Only 8 studies provided the outcome of ectopic pregnancy involving five interventions: CC, LZ, MET, CC + MET, and LZ + MET. None of the five interventions increased ectopic pregnancy for PCOS women compared to placebo. Among these, MET (log OR -11.25 95% CI -33.7 ~ 0.57, low confidence) and LZ + MET (log OR -10.44 95% CI -59.56 ~ 42.11, very low confidence) seemed to be beneficial in decreasing ectopic pregnancy (Fig. 3D).

For multiple pregnancy, six interventions, including CC, LZ, CC + MET, CC + MET + PIO, MET, and CC + ROS, were assessed. All of them except MET alone (log OR 0.07 95% CI -4.26 ~ 4.34, low confidence) significantly increased the multiple pregnancy rate (Fig. 3E). However, it made no sense to estimate the effect of ectopic pregnancy and multiple pregnancy in this network meta-analysis because the occurrence of the two adverse events was extremely low in these studies.

Heterogeneity, inconsistency, and sensitivity assessment

The inconsistency test showed that the clinical pregnancy and live birth rate results were consistent in the direct, indirect and network analyses except for the comparison of CC + MET and MET (Supplementary Fig. 1), and the sensitivity analysis, which used frequentist methods to perform the network meta-analysis, showed similar results, even though the 95% CI was narrower than the results from the Bayes method (Supplementary Fig. 2).

However, significantly high heterogeneity existed in the comparison of CC and MET and MET and CC + MET in the primary outcome. Clinical pregnancy also had high heterogeneity in the comparison between MET and placebo. The heterogeneity in the comparison of CC with CC + MET was moderate, and the other comparisons had low heterogeneity in the analysis (Supplementary Fig. 3A&B). Nevertheless, the heterogeneity was decreased to some extent after subgroup analysis (Supplementary Fig. 3F&G).

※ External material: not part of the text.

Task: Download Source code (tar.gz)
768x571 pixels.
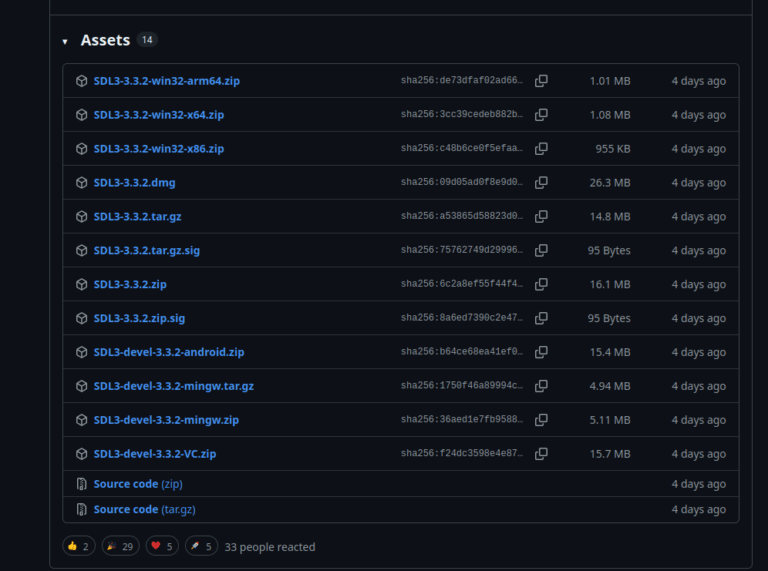Action: point(144,509)
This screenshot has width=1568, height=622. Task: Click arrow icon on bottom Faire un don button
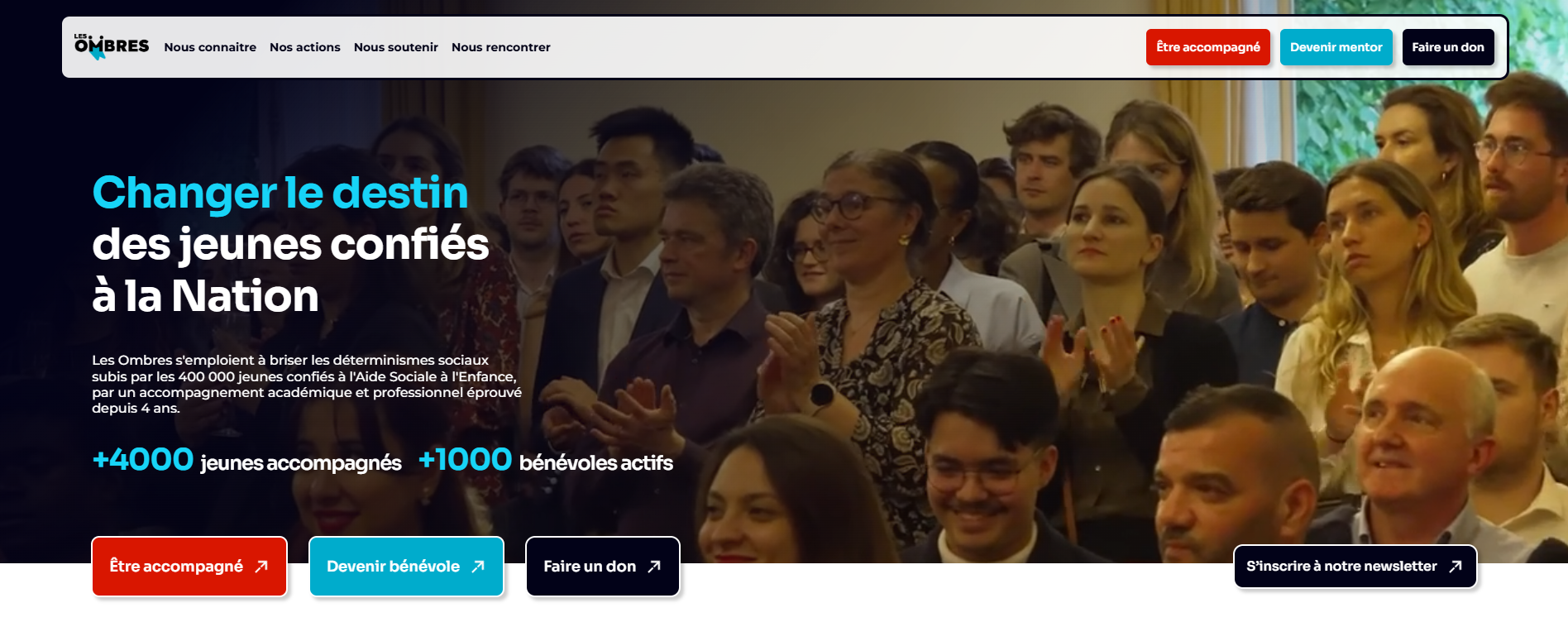[654, 567]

For the secondary outcome, heterogeneity was low to moderate for most trials (Supplementary Fig. 3C-E). Unfortunately, sensitivity assessment and subgroup analysis were not accomplished due to the lack of data for the second outcome.

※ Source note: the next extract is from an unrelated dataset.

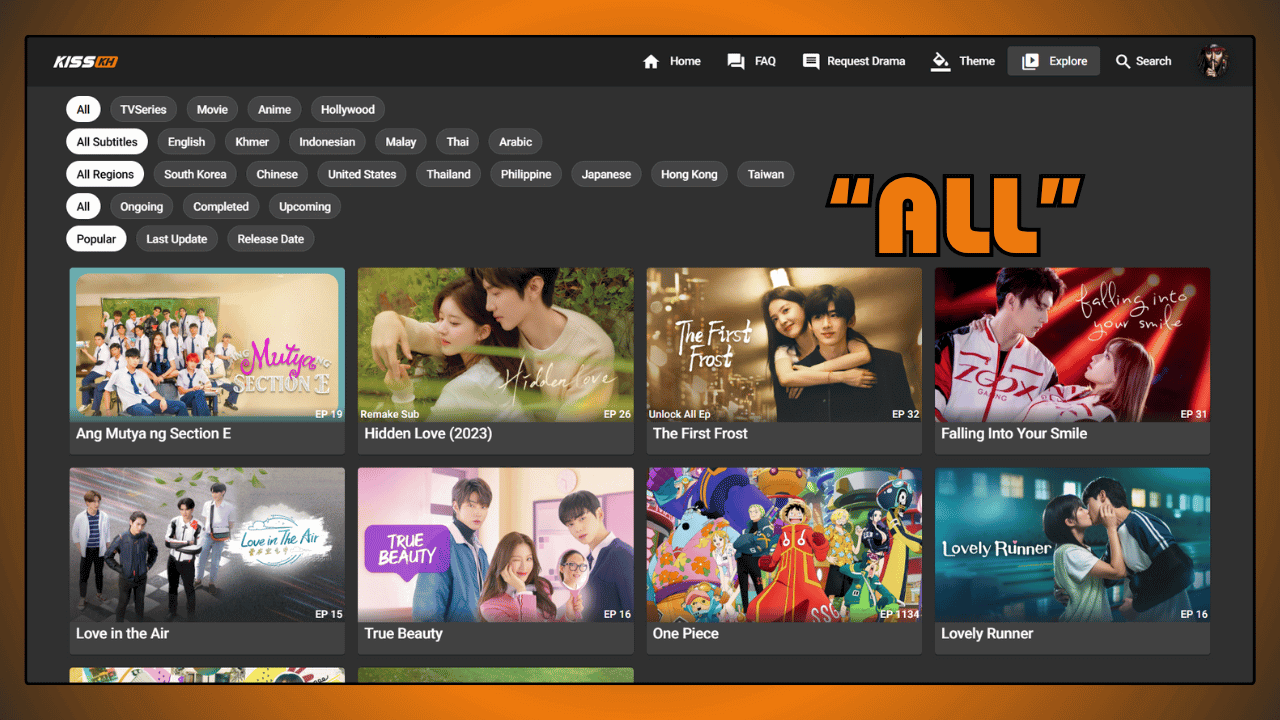Click the Request Drama message icon
The image size is (1280, 720).
[811, 62]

Meta-regression and subgroup analysis

The results of the meta-regression showed that baseline demographic characteristics, including age, BMI, region, duration of infertility and length of treatment, had no effect on clinical pregnancy and live birth (Supplementary Table 3). However, the potential effect of the variables could not be fully excluded based on negative results because meta-regression may underestimate some small associations. Thus, we performed subgroup analysis with different BMI cut-off points for pregnancy outcome.

The results showed that only one East Asian study included a population with normal BMI, while one East Asian and eight non-East Asian trials included obese populations. In addition, one East Asian study and twelve non-East Asian studies included overweight patients. To obtain sufficient data for the network meta-analysis, we finally divided these studies into obese and nonobese subgroups. In the obese group, no significant difference was found among these medications, including CC, EXE, LZ, MET, CC + MET, PIO, and CC + ROS, when compared with placebo (Supplementary Fig. 4A), whereas in the nonobese group, these medications showed an effect of increasing the clinical pregnancy in women with PCOS except for CC and TAM (Supplementary Fig. 4B).

Quality assessment and the risk of bias

Only seven studies were at a low risk of bias for all components and seven studies were at a high risk of bias. The main biases were caused by failure of blinding of the participants and personnel and incomplete outcome data. For blinding of the outcome assessment, due to the particularity of pregnancy, we considered all studies to have a low risk of bias in this aspect (Supplementary Fig. 5).

The funnel plot and test were visually symmetrical, which indicated that there was no publication bias in the primary outcome (Supplementary Fig. 6). The CINeMA confidence of results showed moderate to very low confidence grades, mainly due to concerns about within-study bias, heterogeneity and imprecision owing to low numbers of trials for some comparisons (Supplementary Table 5).